> [WORK TO COMPLETE]: Could you copy exactly the lines from the one containing "The height and" through the last line of the records below, leaving out any pictures?

-=-=-

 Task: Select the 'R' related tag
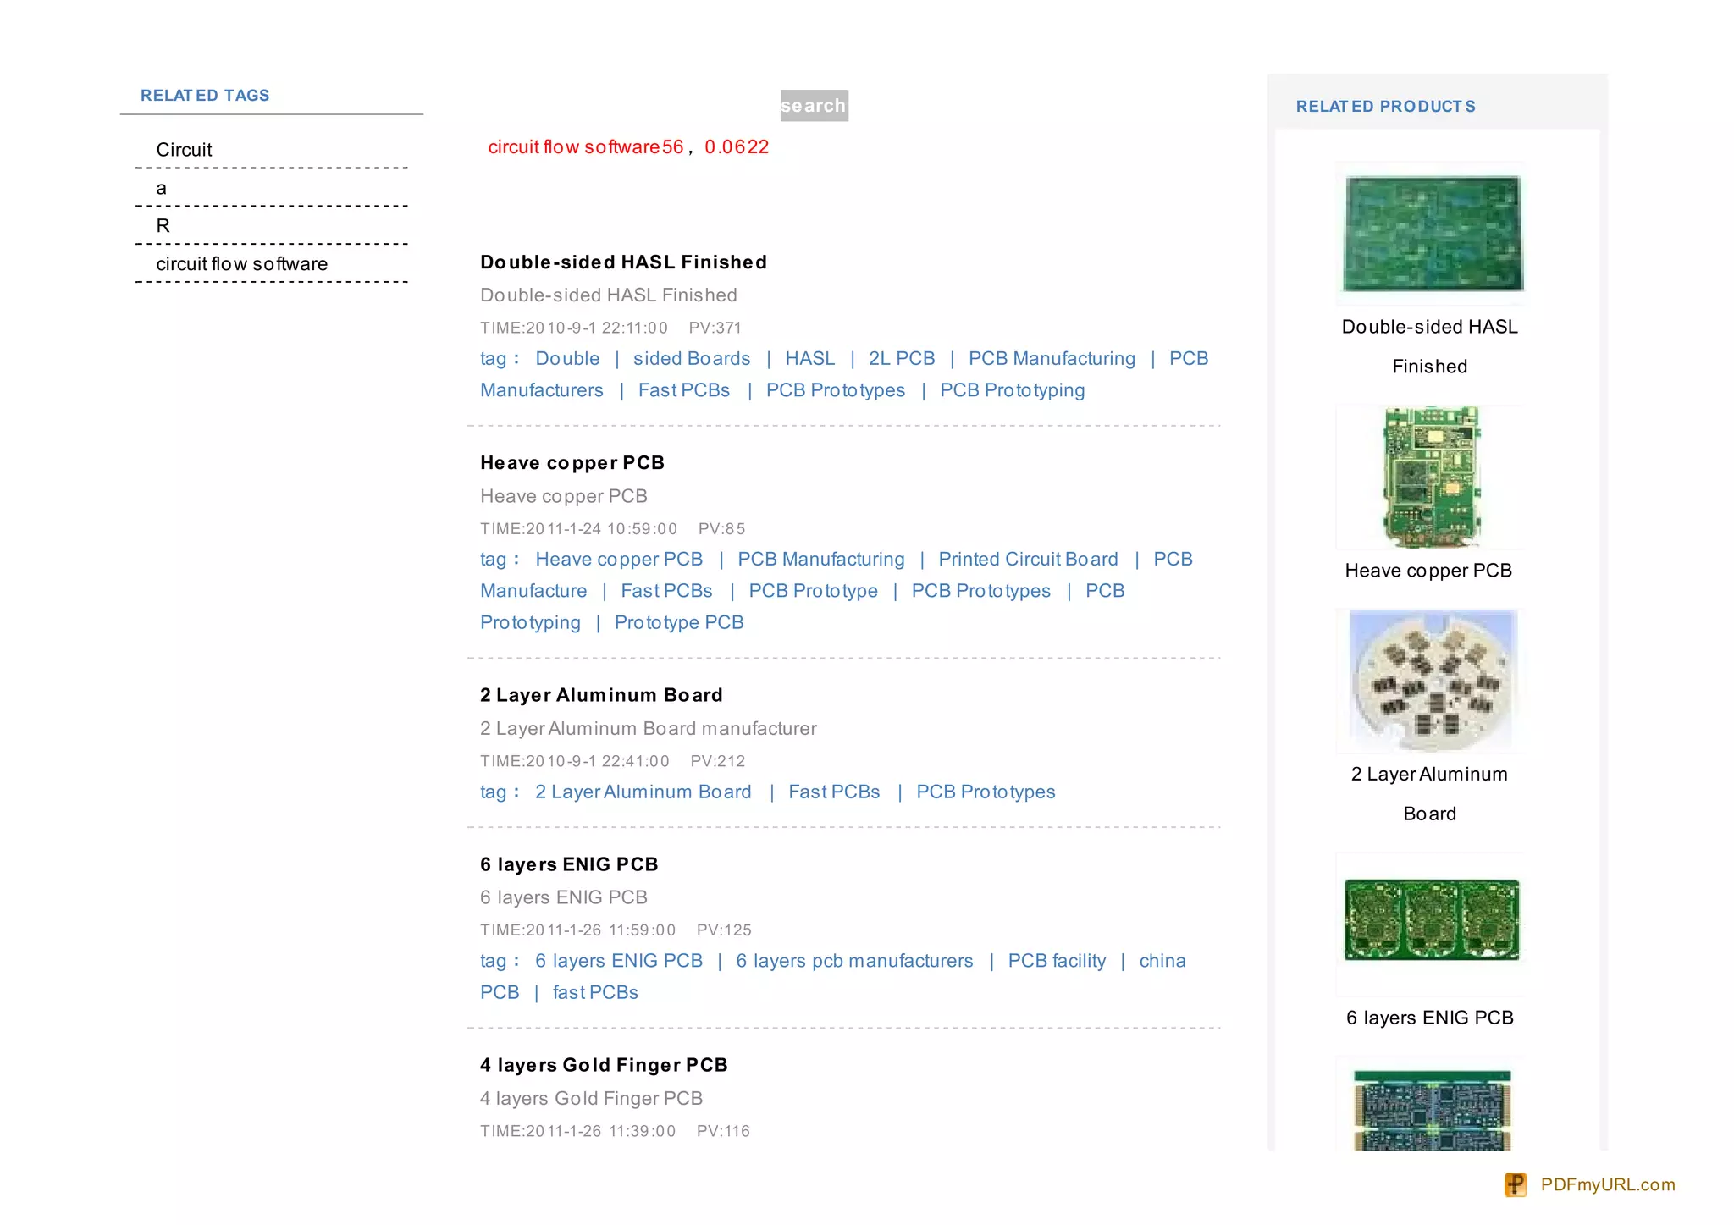tap(163, 226)
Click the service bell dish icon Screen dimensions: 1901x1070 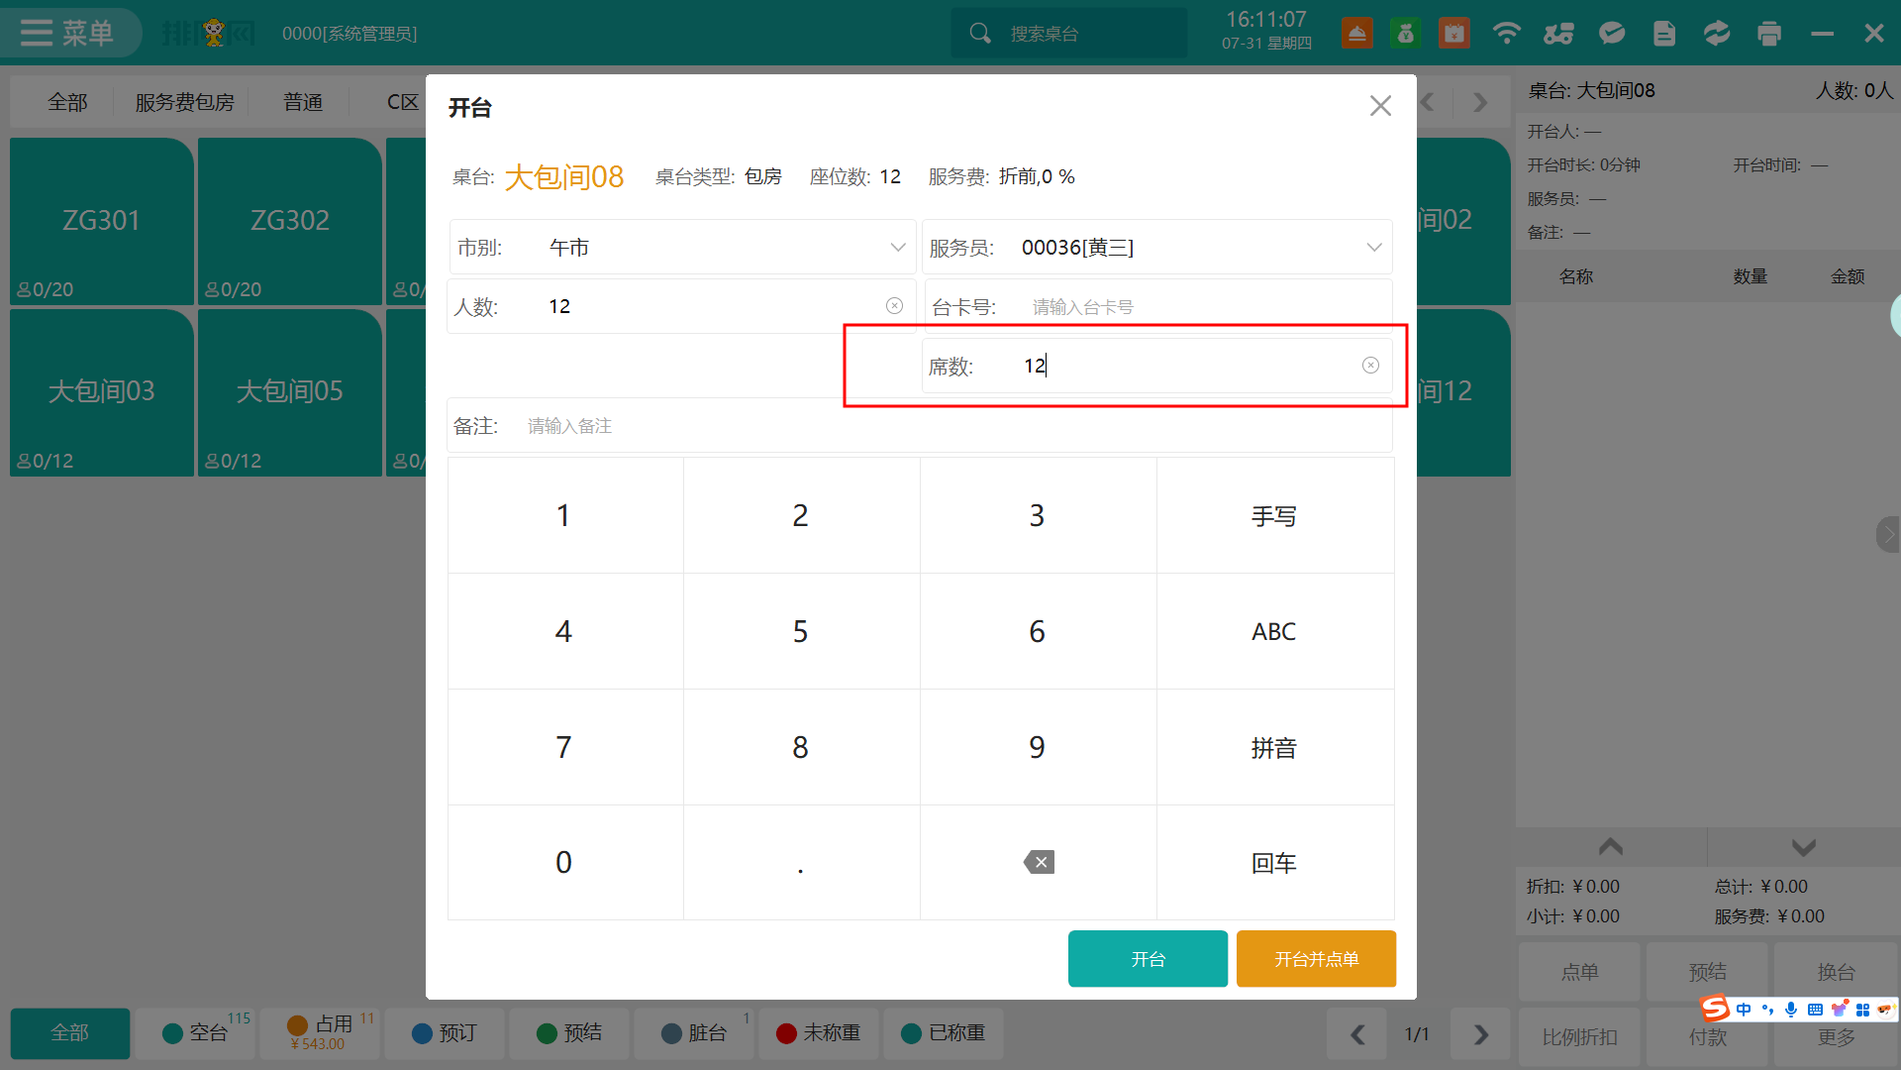[x=1357, y=34]
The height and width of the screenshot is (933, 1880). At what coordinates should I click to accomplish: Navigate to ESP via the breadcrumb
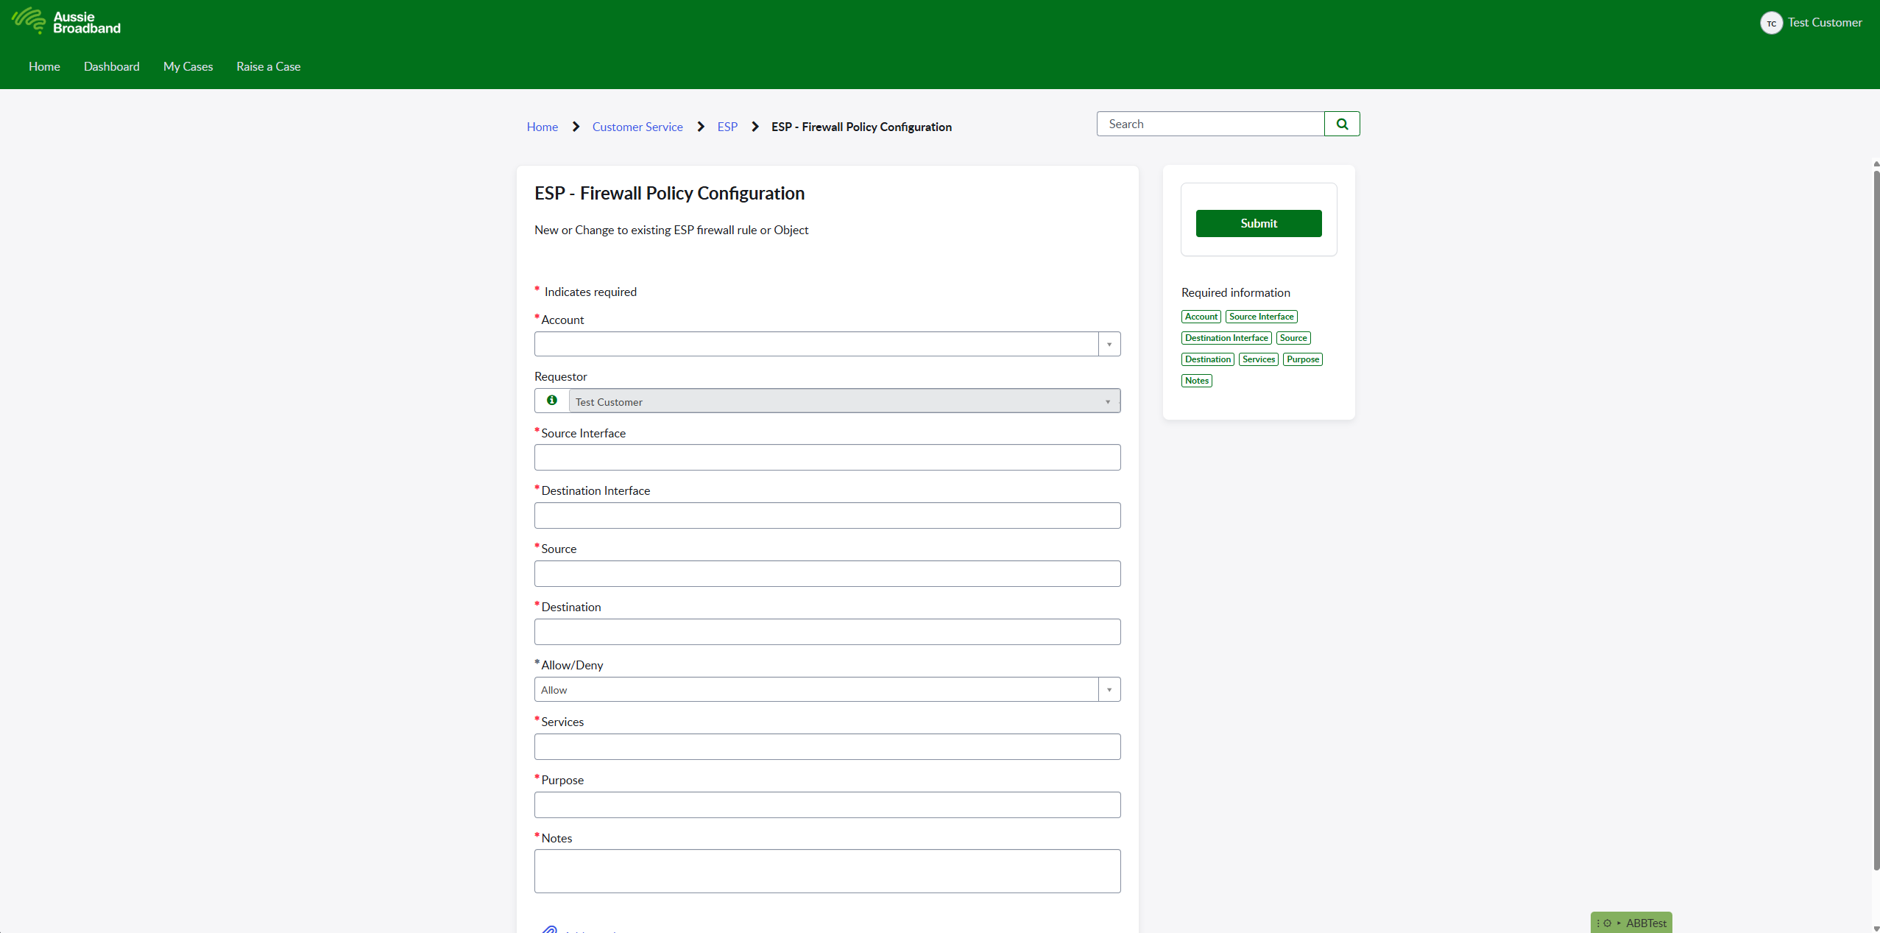[x=728, y=126]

-=-=-

> [RESULT OF THE TASK]:
The height and width of the screenshot is (933, 1880). At what coordinates should I click to accomplish: Navigate to ESP via the breadcrumb
[x=728, y=126]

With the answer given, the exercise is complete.